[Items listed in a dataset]
== Segment start ==

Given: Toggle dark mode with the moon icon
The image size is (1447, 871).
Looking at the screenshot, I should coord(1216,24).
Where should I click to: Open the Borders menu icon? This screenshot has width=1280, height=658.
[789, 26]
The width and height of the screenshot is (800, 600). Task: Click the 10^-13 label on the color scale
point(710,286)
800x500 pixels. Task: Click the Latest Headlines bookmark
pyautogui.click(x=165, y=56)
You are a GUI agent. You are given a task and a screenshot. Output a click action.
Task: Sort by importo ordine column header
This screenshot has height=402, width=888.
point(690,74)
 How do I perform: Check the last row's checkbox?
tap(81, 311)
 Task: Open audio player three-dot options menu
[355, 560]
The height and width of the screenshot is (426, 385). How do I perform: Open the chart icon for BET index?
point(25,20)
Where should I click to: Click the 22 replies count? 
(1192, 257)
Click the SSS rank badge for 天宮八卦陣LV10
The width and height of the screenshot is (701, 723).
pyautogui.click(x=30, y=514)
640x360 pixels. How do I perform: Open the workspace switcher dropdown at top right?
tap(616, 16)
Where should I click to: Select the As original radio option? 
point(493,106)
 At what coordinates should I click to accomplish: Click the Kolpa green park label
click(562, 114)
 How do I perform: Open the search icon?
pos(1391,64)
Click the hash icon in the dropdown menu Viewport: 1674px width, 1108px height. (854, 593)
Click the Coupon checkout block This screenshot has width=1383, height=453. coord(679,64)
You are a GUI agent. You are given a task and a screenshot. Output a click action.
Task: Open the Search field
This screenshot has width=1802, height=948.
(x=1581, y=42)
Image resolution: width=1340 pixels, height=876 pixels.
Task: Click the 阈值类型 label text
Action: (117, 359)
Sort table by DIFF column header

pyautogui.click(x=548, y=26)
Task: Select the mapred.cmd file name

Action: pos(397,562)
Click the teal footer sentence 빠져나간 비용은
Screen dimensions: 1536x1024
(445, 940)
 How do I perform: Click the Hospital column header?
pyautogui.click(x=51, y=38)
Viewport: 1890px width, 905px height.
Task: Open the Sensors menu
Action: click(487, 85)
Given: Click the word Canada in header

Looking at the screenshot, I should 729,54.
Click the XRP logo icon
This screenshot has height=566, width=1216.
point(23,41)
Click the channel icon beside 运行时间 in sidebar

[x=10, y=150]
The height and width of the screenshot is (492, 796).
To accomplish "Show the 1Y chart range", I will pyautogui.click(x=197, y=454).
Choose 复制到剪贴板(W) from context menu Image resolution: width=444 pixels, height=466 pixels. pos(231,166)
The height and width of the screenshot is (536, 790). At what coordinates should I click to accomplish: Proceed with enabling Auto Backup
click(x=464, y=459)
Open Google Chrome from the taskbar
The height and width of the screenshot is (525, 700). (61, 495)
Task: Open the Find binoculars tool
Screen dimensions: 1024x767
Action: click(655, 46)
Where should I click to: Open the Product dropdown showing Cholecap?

== Segment end ==

§ **Assignment**:
From the records above, print only the lines between the one holding "How do I perform: Open the search icon?" and the one holding "Task: Open the Search field", inclusive, exactly as they stand.

§ **Solution below**:
 How do I perform: Open the search icon?
pos(1391,64)
Click the hash icon in the dropdown menu Viewport: 1674px width, 1108px height. (854, 593)
Click the Coupon checkout block This screenshot has width=1383, height=453. coord(679,64)
You are a GUI agent. You are given a task and a screenshot. Output a click action.
Task: Open the Search field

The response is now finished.